Capital Product Partners LP and DSS to create market leader in tanker business

Capital Product Partners L.P. (CPLP) and DSS Holdings L.P. (DSS), a privately held company and one of the world’s largest owners and operators of medium-range product and Suezmax crude tankers, on Tuesday announced a merger agreement to create a market leader in the crude and product tanker markets.

In an announcement, CPLP said it has entered into a definitive transaction agreement pursuant to which CPLP has agreed to spin off its crude and product tanker business into a separate publicly listed company, which will merge with DSS’s businesses and operations in a share-for-share transaction.

The new company, to be called Diamond S Shipping Inc., will be a market leader in the crude and product tanker markets, benefitting from a balanced and large-scale portfolio of vessels, strong management leadership and a cost-efficient commercial platform. The transaction reflects DSS’s strategic initiatives to access public markets with enhanced scale at a cyclically opportune time to create one of the world’s largest shipping companies well positioned for future industry consolidation. The new company is expected to be listed on the New York Stock Exchange and will be headquartered in Greenwich, Connecticut.

This transaction represents a strategic step for CPLP to unlock unitholder value by combining its tanker business with a highly regarded pure-play tanker company. CPLP intends to continue as a master limited partnership, with a modern fleet under medium- to long-term charters producing stable cash flows in the container sector complemented by one drybulk vessel. CPLP expects to be well positioned going forward to engage in asset acquisitions across different shipping segments with the aim of growing its per unit distributable cash flow.
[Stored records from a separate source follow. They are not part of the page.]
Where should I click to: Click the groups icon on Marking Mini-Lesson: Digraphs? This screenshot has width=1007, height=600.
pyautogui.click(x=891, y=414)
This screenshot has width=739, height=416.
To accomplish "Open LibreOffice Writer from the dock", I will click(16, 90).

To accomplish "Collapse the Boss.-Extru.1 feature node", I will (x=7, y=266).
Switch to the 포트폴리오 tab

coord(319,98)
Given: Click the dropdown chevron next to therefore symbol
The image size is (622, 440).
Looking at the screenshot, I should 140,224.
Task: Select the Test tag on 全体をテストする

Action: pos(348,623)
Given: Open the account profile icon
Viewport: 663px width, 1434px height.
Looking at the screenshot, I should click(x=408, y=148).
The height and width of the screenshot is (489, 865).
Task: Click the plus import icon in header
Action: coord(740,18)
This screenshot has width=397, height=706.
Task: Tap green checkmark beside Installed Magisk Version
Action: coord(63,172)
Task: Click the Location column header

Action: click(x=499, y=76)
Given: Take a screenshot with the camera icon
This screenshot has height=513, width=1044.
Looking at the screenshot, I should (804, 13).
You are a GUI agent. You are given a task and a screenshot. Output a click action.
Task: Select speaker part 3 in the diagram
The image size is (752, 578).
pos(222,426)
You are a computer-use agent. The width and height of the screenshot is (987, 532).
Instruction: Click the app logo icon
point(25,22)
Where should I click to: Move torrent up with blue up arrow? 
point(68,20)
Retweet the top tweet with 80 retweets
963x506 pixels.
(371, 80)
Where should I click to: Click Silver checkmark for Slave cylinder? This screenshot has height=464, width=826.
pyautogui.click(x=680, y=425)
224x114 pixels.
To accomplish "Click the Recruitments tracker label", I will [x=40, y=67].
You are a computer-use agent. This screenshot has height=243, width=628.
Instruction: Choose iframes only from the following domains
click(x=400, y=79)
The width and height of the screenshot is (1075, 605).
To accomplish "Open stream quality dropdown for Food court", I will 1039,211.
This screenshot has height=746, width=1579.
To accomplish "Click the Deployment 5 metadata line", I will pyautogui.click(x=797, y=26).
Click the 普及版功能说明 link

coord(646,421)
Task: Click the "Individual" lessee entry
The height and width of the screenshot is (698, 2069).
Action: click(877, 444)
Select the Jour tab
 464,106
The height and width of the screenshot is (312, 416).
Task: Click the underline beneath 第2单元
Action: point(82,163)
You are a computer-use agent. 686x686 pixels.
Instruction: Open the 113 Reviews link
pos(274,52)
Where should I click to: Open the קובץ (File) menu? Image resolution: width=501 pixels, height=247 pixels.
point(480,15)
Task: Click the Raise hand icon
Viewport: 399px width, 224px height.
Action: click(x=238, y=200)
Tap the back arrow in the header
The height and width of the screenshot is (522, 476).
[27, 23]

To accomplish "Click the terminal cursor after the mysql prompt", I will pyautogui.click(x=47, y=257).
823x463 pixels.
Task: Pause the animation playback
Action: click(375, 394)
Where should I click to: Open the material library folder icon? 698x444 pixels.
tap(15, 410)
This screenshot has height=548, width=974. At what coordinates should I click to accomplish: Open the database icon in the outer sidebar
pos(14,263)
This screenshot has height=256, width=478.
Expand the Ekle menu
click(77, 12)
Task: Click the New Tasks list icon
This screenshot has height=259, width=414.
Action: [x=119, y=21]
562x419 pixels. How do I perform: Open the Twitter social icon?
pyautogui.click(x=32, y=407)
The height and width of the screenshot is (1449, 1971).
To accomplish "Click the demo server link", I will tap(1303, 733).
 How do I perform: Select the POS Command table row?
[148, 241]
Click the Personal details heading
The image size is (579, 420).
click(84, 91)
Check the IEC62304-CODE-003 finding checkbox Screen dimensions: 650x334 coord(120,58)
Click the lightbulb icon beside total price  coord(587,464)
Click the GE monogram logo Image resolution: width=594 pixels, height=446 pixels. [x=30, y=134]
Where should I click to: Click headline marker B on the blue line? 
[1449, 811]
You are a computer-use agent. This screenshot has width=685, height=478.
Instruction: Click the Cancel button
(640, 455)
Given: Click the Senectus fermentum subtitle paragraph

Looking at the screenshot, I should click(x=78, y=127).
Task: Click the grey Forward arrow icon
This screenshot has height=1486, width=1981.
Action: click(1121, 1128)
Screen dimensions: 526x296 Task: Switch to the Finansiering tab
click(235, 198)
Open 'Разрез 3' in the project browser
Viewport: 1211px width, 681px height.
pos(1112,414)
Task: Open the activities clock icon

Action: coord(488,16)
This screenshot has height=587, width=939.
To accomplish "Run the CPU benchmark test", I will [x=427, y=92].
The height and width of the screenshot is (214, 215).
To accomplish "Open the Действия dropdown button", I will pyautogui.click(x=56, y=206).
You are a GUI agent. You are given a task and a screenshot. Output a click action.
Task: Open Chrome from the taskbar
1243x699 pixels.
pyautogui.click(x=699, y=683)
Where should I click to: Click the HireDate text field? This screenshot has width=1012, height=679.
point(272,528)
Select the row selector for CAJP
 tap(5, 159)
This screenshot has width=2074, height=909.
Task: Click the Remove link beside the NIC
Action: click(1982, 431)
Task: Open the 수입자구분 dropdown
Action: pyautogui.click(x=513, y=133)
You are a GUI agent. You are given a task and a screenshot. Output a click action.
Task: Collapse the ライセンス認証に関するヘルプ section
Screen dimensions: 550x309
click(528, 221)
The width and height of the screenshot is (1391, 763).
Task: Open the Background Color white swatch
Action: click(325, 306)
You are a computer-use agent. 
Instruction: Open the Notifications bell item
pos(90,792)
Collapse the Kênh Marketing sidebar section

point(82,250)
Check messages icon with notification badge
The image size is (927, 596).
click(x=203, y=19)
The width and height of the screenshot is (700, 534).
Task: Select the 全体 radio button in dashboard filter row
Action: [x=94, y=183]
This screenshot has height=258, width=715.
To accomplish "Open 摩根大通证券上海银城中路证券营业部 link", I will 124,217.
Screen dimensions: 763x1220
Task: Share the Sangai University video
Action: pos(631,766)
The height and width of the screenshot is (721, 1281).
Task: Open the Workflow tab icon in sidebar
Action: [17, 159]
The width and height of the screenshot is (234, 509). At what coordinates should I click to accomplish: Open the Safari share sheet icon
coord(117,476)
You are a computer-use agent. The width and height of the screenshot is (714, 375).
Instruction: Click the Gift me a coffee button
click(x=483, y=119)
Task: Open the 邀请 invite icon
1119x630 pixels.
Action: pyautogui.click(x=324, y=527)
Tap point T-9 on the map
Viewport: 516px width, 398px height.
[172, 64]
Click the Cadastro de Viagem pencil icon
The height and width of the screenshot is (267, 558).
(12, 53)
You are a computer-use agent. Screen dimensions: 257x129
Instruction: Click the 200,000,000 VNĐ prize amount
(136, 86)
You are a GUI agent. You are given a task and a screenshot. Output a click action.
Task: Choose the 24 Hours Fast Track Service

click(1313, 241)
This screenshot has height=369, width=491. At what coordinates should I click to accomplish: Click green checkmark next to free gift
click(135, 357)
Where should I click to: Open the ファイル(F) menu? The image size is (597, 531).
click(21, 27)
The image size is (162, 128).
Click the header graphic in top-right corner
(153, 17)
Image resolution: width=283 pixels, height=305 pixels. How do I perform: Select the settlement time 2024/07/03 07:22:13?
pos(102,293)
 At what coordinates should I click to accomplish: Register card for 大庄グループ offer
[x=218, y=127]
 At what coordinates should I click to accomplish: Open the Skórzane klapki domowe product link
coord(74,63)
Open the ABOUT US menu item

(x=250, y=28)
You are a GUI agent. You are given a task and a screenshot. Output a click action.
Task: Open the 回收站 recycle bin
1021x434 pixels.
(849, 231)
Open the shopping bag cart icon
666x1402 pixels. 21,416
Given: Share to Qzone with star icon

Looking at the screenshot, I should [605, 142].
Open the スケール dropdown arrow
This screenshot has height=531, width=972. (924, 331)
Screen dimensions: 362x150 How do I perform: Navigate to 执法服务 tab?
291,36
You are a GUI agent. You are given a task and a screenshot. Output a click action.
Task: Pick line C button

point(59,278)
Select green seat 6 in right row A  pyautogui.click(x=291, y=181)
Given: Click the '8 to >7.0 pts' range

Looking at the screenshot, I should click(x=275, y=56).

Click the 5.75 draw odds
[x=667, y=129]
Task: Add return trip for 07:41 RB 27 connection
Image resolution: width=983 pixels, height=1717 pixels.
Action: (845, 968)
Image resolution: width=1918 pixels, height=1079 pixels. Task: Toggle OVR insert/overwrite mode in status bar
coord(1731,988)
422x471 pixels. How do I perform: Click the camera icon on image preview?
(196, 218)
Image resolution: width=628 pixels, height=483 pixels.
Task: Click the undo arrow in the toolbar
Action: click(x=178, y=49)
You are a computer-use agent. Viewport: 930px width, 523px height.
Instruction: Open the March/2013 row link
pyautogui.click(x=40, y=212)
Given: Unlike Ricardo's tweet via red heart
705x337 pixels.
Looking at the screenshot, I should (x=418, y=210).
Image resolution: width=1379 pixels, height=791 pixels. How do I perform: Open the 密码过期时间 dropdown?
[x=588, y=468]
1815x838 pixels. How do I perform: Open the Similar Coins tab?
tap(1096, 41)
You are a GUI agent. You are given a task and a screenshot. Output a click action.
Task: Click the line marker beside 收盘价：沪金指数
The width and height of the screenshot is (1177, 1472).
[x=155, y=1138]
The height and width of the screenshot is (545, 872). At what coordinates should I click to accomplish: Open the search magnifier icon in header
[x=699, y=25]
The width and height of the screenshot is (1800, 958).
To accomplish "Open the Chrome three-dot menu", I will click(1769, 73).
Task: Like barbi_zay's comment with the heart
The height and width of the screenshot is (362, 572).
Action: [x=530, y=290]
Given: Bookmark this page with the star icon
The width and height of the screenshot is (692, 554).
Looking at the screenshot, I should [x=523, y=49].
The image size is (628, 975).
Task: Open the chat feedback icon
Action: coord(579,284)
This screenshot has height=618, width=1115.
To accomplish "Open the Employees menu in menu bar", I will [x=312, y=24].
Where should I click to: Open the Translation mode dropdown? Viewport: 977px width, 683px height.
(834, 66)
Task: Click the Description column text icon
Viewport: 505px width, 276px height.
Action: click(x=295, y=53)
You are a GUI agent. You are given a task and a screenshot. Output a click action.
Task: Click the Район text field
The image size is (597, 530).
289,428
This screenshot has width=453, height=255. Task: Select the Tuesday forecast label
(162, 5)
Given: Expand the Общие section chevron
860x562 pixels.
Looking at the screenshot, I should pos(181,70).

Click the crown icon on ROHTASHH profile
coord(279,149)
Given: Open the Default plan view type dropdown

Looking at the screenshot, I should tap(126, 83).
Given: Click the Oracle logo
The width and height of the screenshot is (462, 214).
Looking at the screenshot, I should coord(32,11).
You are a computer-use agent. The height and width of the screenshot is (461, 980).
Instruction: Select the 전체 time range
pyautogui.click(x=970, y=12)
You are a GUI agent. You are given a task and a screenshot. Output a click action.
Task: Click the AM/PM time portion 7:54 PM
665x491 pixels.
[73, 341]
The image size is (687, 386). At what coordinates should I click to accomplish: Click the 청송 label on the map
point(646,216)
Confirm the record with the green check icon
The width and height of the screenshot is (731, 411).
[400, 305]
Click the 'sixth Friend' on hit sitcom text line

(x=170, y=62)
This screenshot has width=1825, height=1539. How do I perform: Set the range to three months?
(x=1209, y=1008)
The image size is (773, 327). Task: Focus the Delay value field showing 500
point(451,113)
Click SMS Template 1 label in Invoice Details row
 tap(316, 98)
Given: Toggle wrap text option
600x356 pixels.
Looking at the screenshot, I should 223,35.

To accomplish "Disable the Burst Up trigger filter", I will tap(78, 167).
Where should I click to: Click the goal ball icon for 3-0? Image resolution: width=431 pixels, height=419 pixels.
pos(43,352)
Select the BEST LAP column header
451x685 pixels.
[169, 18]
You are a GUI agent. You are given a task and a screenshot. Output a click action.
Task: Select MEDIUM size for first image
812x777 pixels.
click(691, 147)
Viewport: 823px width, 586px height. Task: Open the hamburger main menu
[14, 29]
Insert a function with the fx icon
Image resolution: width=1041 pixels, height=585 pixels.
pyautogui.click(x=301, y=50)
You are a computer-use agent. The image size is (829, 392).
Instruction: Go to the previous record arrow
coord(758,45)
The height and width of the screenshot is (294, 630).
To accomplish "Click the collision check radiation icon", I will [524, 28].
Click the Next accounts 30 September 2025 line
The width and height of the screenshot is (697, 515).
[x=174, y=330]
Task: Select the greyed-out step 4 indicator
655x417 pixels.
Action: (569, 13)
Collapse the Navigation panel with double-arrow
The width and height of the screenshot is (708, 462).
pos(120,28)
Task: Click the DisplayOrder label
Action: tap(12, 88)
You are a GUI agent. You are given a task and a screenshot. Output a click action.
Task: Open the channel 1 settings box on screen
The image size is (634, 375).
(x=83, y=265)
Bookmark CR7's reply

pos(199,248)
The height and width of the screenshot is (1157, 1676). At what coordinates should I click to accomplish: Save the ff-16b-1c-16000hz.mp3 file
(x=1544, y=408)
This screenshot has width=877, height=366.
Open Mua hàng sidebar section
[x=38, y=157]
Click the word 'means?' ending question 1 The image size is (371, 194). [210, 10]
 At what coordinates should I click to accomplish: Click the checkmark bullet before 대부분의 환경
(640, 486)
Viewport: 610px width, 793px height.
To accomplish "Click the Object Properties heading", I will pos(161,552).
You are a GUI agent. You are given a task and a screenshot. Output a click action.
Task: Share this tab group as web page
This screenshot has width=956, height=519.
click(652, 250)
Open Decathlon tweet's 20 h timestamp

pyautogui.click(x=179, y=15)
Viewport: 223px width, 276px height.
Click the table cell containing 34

The transaction is valued on an NAV-to-NAV basis with CPLP receiving 23 million dollars in consideration in the form of approximately 3 pct incremental ownership in Diamond S Shipping Inc. related to certain transaction benefits including access to public markets and enhanced scale. The transaction results in CPLP unitholders initially owning approximately 33 pct and DSS equity owners initially owning approximately 67 pct of the new company (all ownership percentages are subject to closing adjustments). CPLP unitholders also will continue to own their CPLP units. CPLP intends to effect a reverse unit split promptly after the closing of the transaction.